The proverbial 500-pound elephant in the room — one that the muscular O’Neill might be able to lift with his chiseled frame and his body-builder bloodlines — is the slugger’s lack of clarity with his contract. Last year’s breakout performance seemed to have come at a good time for the newly married O’Neill, who hoped to cash in this past offseason with a long-term contract extension.
Instead, the offseason lockout caused O’Neill’s contract situation to linger into the season. Barring a late agreement, O’Neill and the Cardinals will go to arbitration later this week when the team is in San Francisco.
“Not thinking about it too much right now, because we have our hands full playing baseball every day,” O’Neill recently said. “It’s my first time going through contract negotiations and arbitration, but it’s not normal to have it leak into the season. I’ve tried to have a singular focus, and it’s easier when I’m on the ball field because I’ve got a lot of stuff to think about. I’m just taking things in stride.”
O’Neill’s performance this season should have no bearing on the upcoming hearings, but it’s only human to think there might be some cause and effect going on with his lack of clarity over his future.

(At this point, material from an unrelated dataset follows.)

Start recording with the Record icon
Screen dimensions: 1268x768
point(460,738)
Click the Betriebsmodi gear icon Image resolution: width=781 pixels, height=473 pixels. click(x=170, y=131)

“Technically, everything should be based off last year, so what’s done is done,” O’Neill said. “Right now, I’m just trying to help these guys win games this year.”
That will likely happen again when O’Neill uses his quick hands and massive power to pounce on pitches in the zone and drive them out of the park. That’s what he did last season to finish in the top 10 in NL MVP Award voting, and he said it’s up to him to prove that it was no fluke.
“I was very pleased with my play last season,” O’Neill said. “Sometimes guys go through slow starts and get in a rut. I’m not here to make any excuses, but I feel like my best times are definitely ahead of me. I’ll be putting in the due work to get out of this as soon as possible.”